Architecting Inbound Governance with External Client Apps
Summary
External Client Apps (ECAs) in Salesforce are the modern replacement for Connected Apps, providing a clearer, more secure framework for inbound external integrations. They separate application identity and administrative policies, enabling tighter governance, explicit authentication via OAuth and SAML protocols, and enforcing least-privilege access through scoped permissions. ECAs make integration management easier by supporting robust token handling, credential rotation, and lifecycle governance, while simplifying migration from legacy Connected Apps. Salesforce teams can build scalable, secure inbound integrations that align with modern security best practices and streamline ongoing operations.
Takeaways
- Use ECAs to clearly separate external client identity from user authorization.
- Select OAuth flows like Client Credentials or Authorization Code based on integration type.
- Apply least-privilege scopes aligned to specific integration responsibilities.
- Migrate from Connected Apps using automated tools or side-by-side strategies.
- Implement robust credential rotation using the Staged Credentials API.

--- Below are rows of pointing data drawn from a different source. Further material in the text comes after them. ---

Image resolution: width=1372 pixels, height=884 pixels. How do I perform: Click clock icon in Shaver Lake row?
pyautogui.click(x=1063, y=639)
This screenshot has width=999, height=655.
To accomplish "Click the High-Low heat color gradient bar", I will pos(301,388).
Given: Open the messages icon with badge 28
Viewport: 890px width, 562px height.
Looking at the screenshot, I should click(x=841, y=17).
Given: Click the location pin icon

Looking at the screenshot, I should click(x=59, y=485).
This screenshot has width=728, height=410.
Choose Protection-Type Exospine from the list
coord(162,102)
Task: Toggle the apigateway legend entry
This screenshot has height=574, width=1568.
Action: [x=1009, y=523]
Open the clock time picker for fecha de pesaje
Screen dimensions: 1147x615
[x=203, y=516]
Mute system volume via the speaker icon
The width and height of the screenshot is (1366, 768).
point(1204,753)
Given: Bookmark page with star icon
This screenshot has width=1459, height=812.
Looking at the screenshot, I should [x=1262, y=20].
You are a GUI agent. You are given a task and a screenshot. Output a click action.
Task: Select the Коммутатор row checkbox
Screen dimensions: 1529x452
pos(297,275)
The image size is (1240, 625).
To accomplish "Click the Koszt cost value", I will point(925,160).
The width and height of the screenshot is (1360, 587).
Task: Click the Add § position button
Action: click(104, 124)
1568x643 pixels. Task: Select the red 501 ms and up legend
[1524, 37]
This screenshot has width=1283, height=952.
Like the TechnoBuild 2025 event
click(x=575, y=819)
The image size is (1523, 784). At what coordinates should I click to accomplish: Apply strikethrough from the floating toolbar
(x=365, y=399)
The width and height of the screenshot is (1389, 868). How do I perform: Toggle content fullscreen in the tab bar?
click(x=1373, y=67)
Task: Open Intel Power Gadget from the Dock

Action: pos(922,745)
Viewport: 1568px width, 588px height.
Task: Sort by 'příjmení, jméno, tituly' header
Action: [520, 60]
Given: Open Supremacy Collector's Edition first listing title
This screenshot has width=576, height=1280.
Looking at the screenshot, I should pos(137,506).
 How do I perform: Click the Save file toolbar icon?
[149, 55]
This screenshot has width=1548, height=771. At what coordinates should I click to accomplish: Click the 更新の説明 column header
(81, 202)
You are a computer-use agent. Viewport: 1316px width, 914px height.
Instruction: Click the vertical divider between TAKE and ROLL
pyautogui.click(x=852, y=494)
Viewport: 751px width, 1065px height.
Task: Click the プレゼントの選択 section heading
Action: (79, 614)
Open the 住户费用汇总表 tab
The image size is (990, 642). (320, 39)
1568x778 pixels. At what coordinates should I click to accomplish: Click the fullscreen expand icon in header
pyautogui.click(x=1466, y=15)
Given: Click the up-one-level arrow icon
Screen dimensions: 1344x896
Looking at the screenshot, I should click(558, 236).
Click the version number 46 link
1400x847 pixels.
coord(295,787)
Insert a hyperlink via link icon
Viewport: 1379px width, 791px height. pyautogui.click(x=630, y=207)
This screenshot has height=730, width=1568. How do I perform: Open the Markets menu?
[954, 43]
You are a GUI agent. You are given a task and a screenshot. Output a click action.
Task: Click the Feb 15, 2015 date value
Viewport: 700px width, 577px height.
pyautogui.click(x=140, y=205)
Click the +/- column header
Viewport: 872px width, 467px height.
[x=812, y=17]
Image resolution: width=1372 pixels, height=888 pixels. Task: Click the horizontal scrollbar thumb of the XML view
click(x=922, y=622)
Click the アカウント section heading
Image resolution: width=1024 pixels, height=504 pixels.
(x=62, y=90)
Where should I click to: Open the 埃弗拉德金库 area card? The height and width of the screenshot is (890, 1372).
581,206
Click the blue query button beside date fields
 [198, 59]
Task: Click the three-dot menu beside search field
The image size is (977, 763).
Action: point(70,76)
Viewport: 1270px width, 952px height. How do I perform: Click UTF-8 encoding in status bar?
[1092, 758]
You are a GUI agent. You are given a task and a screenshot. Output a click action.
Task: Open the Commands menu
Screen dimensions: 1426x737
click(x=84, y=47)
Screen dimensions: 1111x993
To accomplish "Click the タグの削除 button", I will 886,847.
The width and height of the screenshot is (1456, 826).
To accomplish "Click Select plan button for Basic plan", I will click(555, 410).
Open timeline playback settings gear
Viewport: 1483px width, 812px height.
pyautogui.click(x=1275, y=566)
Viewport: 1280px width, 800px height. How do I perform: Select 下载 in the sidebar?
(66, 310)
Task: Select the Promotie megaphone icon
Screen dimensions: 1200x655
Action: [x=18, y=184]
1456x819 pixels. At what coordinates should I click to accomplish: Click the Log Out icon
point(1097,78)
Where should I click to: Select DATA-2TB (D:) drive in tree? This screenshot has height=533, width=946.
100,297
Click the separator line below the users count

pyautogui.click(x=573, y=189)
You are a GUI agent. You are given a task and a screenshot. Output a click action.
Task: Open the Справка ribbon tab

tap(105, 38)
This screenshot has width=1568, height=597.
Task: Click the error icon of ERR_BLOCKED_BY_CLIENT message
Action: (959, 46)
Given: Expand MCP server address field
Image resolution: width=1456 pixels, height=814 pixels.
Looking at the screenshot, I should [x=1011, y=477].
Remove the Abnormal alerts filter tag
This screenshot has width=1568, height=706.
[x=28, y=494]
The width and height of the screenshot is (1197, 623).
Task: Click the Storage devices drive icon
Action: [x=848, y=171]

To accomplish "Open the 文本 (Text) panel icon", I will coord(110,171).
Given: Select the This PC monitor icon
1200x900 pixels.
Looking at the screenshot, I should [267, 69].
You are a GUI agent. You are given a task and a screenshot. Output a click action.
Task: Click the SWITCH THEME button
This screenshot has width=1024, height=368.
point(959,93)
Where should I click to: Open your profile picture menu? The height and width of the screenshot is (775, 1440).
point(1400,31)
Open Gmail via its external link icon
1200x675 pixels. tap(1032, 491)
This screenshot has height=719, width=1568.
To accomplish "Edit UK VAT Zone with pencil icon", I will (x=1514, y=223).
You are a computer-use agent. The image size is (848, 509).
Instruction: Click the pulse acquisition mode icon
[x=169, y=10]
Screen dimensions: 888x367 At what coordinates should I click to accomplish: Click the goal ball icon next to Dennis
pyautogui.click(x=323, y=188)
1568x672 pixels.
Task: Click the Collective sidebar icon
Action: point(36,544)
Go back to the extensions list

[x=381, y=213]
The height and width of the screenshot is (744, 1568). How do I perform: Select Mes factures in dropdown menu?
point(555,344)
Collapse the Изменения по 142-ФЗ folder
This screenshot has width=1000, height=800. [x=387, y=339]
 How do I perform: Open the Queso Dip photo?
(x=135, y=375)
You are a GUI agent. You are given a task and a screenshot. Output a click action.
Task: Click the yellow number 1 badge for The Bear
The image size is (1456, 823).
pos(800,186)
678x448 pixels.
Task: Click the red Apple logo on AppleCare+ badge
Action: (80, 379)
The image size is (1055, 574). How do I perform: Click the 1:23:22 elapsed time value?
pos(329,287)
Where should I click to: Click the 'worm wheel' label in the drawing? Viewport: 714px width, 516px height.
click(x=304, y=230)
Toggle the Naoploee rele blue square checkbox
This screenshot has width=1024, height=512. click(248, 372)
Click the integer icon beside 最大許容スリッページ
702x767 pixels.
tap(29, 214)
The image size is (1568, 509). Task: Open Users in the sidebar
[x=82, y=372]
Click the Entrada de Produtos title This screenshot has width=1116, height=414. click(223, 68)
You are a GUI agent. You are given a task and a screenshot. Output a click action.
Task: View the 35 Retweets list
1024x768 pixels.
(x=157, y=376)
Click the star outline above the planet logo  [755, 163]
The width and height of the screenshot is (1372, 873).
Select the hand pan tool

Most Salesforce environments don’t exist in isolation. They exchange data with custom applications, partner integrations, and internal enterprise services. For years, Connected Apps enabled external systems to authenticate with Salesforce and access APIs, supporting everything from partner integrations to custom applications. As Salesforce environments become more interconnected, the way external access is defined and governed has continued to evolve. As of the Spring ’26 Release , External Client Apps (ECAs) are now the primary way to define inbound external integrations in Salesforce. They provide a structured approach to identifying external clients, configuring authentication, and governing access through configuration. For architects , this introduces a clearer model for managing external access. This blog covers how ECAs fit into the integration model and how they work in practice.